C'est comme les ralentissement sur l'autoroute, le syndrome de fascination morbide. Ca m'a toujours fasciné : pas les morts / blessés / incarcérés dans leurs carlingue, mais les gens qui se déboitent le cou pour voir du sang, un bras, une main coupée, en passant à 2 à l'heure...
Vouloir dénoncer une époque où tout devient spectacle : un enfant mort, des smartphones levés, des vidéos, des likes, des gens qui regardent sans vraiment voir… en faisant exactement la même chose ?
Tout au long du texte, le lecteur est invité à zoomer sur le corps de l’enfant. Chaque détail est exposé, découpé, observé. On reproche aux passants de transformer l’horreur en contenu, mais le texte installe tranquillement son propre petit dispositif de voyeurisme littéraire, froid comme une autopsie. Le smartphone est remplacé par une plume, mais la mécanique reste la même : regardez, contemplez, profitez du malaise.
Selon moi, le plus violent n’était pas forcément d’ajouter encore des détails sordides. Un parking qui continue à fonctionner pendant qu’un drame se joue aurait largement suffi. Le paquet de courses, les discussions sur les merguez, les promotions et le bruit des caddies étaient déjà plus glaçants que l’autopsie détaillée du corps.
La vraie ironie du texte, c’est qu’il critique une société qui transforme la souffrance en spectacle… en proposant lui-même un spectacle de la souffrance. On ne pense plus vraiment à l’enfant oublié : il n’existe plus qu’à travers son corps mort et le regard qu’on pose dessus. Et ce regard, le lecteur le partage avec les mêmes spectateurs que le texte condamne.
Une mise en abyme involontaire (?) Mais finalement, c’est presque la partie la plus intéressante du texte : il réussit à reproduire le mécanisme qu’il voulait dénoncer.
Ce que j'ai kiffé : le texte ne s'arrête pas en chemin, ne nous épargne rien, ça va au bout du glauque et de l'indécence.

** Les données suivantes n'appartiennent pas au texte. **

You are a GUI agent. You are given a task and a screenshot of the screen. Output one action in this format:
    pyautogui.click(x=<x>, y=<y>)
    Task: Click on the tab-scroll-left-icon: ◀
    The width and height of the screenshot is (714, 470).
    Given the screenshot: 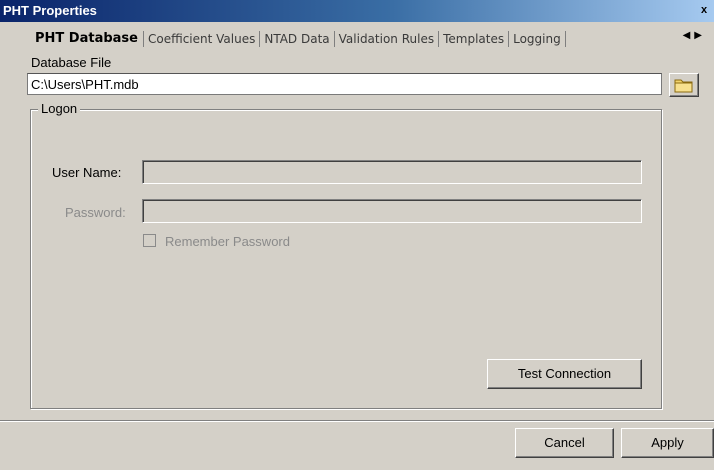 What is the action you would take?
    pyautogui.click(x=689, y=36)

On commence par une canicule on finit dans une fournaise infernale, car ce qui est d'abord un drame individuel finit par révéler le véritable rouleau compresseur qu'est le système consumériste.
Un peu moins : j'aurais trouvé ça plus glaçant et moins facile/attendu que les témoins passifs du drame soient autre chose que la caricature de beauf qui s'achète son coca par packs entiers et qui ne pense qu'à la prochaine promo sur les merguez/saucisses.
Je comprends la réaction de certains des quidams, car oui c'est triste un enfant mort, mais un barbecue c'est sacré, presque une action de grâce, on touche au divin dans la fumée de chipolatas et les vapeurs d'un cubi de rouge, on se rapproche du Créateur, c'est à chaque fois un instant suspendu, une épiphanie, une communion avec les Anges.